Max lived up to his namesake award and didn’t pitch enough innings. I actually
take back what I said earlier about Max playing good ball….he was a week ago,
but this week was awful. Cmon man. Dave gets the illustrious 14-0 here but with
a heavy asterisk. Max should have won most of the pitching categories but was
blanked on account of not hitting the pitching innings minimum.

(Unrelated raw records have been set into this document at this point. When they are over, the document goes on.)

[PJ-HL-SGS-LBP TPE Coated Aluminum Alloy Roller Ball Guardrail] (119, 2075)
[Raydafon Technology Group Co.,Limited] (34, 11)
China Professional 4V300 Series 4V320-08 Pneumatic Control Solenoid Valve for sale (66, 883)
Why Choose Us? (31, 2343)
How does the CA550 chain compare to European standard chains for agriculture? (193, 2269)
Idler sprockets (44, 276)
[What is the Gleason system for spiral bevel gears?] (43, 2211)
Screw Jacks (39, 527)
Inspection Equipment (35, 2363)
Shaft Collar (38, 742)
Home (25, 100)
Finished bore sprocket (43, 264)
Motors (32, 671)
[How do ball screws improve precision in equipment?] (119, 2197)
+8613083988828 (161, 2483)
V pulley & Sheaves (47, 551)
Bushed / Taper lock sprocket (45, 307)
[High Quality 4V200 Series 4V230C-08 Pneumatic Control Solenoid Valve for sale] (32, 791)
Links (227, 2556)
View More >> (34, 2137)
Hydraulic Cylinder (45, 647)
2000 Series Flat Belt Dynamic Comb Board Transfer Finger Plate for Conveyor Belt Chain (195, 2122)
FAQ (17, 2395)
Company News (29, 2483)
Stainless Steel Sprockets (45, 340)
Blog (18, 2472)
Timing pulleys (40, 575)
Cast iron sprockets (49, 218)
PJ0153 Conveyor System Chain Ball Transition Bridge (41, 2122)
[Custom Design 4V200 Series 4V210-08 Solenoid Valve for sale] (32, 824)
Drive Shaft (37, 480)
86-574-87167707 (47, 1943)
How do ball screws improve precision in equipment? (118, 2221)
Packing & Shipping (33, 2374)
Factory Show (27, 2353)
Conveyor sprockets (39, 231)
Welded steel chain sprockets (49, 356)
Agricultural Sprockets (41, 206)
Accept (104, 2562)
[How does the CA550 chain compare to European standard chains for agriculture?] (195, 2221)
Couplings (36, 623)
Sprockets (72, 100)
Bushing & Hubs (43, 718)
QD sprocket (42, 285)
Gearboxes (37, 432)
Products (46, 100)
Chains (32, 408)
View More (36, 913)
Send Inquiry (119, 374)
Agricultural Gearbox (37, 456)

Paul stayed scorching hot and held off a hard-charging
Arthur team. Giant offensive numbers that will get a shout out later overcame
poor pitching numbers for Paul to get him a necessary win to stretch out his
lead on Michael.
Dean edged out Michael in one of the crazier fantasy weeks I
can remember. Michael got off to a incredible start in pitching. He had a 0.40
ERA through 20 innings pitched and Dean’s pitching was scuffling so Michael got
greedy and kept throwing his pitchers. Well, then Jacob DeGrom allowed 8 runs
and that same night 2 of Michael’s closers gave up 5 more earned runs. Dean’s
offense was on fire through Saturday and led the matchup 12-1 or so going into
Sunday. Dean cooled off on Sunday and Michael won most of the tight categories
back to keep his playoff hopes alive. In
most weeks either of these teams put up numbers that would have been monster
worthy, but instead…
Monster of the week: Paul. 108 R+RBI, 93 H to a .335 AVG, 18
HR, high walk and low strikeout totals, plus he had over 50 pitching Ks with 8
saves. Big numbers from the hottest team around right now.
Max of the week: with his first one in awhile, Max wins the Max of the week. No team moves from Max this week led to abysmal offense and missing the innings pitched limit and getting shut out 0-14. Well played, sir.